*WHAT IS NEEDED*: Line by line, print the records exactly.

== RECORDS SHOWN

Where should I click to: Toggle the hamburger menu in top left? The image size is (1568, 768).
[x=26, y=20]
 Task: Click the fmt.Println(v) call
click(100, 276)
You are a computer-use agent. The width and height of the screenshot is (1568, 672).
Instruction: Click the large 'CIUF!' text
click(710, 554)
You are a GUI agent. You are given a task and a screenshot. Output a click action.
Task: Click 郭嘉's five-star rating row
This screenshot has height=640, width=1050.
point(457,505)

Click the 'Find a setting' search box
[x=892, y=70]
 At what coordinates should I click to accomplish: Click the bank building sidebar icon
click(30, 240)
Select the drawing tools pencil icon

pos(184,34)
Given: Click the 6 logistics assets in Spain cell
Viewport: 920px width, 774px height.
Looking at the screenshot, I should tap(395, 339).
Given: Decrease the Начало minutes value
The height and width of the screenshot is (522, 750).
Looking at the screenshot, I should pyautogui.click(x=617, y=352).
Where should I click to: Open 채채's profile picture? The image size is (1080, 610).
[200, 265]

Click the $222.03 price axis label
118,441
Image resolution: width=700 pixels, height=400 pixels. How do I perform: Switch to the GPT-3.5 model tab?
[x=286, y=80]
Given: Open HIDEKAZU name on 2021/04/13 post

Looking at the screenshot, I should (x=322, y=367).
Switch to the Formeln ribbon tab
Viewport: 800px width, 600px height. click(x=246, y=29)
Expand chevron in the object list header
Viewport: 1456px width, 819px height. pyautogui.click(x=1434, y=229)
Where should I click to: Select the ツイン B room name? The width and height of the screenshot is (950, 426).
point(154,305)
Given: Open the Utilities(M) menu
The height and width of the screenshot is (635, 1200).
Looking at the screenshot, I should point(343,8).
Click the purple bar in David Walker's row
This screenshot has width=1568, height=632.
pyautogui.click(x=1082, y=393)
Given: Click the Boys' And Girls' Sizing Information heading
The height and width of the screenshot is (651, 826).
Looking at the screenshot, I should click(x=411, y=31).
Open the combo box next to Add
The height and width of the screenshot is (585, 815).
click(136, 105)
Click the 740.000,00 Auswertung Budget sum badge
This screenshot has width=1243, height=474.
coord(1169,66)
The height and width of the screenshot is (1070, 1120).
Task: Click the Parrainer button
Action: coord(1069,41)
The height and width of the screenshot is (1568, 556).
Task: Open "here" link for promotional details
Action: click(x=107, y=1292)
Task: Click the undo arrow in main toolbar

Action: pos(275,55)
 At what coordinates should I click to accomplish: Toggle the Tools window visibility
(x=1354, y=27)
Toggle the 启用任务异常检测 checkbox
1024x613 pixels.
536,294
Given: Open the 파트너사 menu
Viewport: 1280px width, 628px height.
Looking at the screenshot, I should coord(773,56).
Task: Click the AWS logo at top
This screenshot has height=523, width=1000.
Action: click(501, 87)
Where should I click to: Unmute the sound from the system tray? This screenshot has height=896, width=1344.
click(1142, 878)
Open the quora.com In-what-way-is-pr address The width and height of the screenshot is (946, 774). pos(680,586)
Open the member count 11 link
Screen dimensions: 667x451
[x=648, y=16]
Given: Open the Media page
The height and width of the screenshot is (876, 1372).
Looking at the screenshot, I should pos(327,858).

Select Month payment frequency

====

*OUTPUT*:
Where should I click to: Toggle the hamburger menu in top left? The image size is (1568, 768).
[x=26, y=20]
 Task: Click the fmt.Println(v) call
click(100, 276)
You are a computer-use agent. The width and height of the screenshot is (1568, 672).
Instruction: Click the large 'CIUF!' text
click(710, 554)
You are a GUI agent. You are given a task and a screenshot. Output a click action.
Task: Click 郭嘉's five-star rating row
This screenshot has height=640, width=1050.
point(457,505)

Click the 'Find a setting' search box
[x=892, y=70]
 At what coordinates should I click to accomplish: Click the bank building sidebar icon
click(30, 240)
Select the drawing tools pencil icon

pos(184,34)
Given: Click the 6 logistics assets in Spain cell
Viewport: 920px width, 774px height.
Looking at the screenshot, I should tap(395, 339).
Given: Decrease the Начало minutes value
The height and width of the screenshot is (522, 750).
Looking at the screenshot, I should pyautogui.click(x=617, y=352).
Where should I click to: Open 채채's profile picture? The image size is (1080, 610).
[200, 265]

Click the $222.03 price axis label
118,441
Image resolution: width=700 pixels, height=400 pixels. How do I perform: Switch to the GPT-3.5 model tab?
[x=286, y=80]
Given: Open HIDEKAZU name on 2021/04/13 post

Looking at the screenshot, I should (x=322, y=367).
Switch to the Formeln ribbon tab
Viewport: 800px width, 600px height. click(x=246, y=29)
Expand chevron in the object list header
Viewport: 1456px width, 819px height. pyautogui.click(x=1434, y=229)
Where should I click to: Select the ツイン B room name? The width and height of the screenshot is (950, 426).
point(154,305)
Given: Open the Utilities(M) menu
The height and width of the screenshot is (635, 1200).
Looking at the screenshot, I should point(343,8).
Click the purple bar in David Walker's row
This screenshot has width=1568, height=632.
pyautogui.click(x=1082, y=393)
Given: Click the Boys' And Girls' Sizing Information heading
The height and width of the screenshot is (651, 826).
Looking at the screenshot, I should click(x=411, y=31).
Open the combo box next to Add
The height and width of the screenshot is (585, 815).
click(136, 105)
Click the 740.000,00 Auswertung Budget sum badge
This screenshot has width=1243, height=474.
coord(1169,66)
The height and width of the screenshot is (1070, 1120).
Task: Click the Parrainer button
Action: coord(1069,41)
The height and width of the screenshot is (1568, 556).
Task: Open "here" link for promotional details
Action: click(x=107, y=1292)
Task: Click the undo arrow in main toolbar

Action: pos(275,55)
 At what coordinates should I click to accomplish: Toggle the Tools window visibility
(x=1354, y=27)
Toggle the 启用任务异常检测 checkbox
1024x613 pixels.
536,294
Given: Open the 파트너사 menu
Viewport: 1280px width, 628px height.
Looking at the screenshot, I should coord(773,56).
Task: Click the AWS logo at top
This screenshot has height=523, width=1000.
Action: click(501, 87)
Where should I click to: Unmute the sound from the system tray? This screenshot has height=896, width=1344.
click(1142, 878)
Open the quora.com In-what-way-is-pr address The width and height of the screenshot is (946, 774). pos(680,586)
Open the member count 11 link
Screen dimensions: 667x451
[x=648, y=16]
Given: Open the Media page
The height and width of the screenshot is (876, 1372).
Looking at the screenshot, I should pos(327,858).

Select Month payment frequency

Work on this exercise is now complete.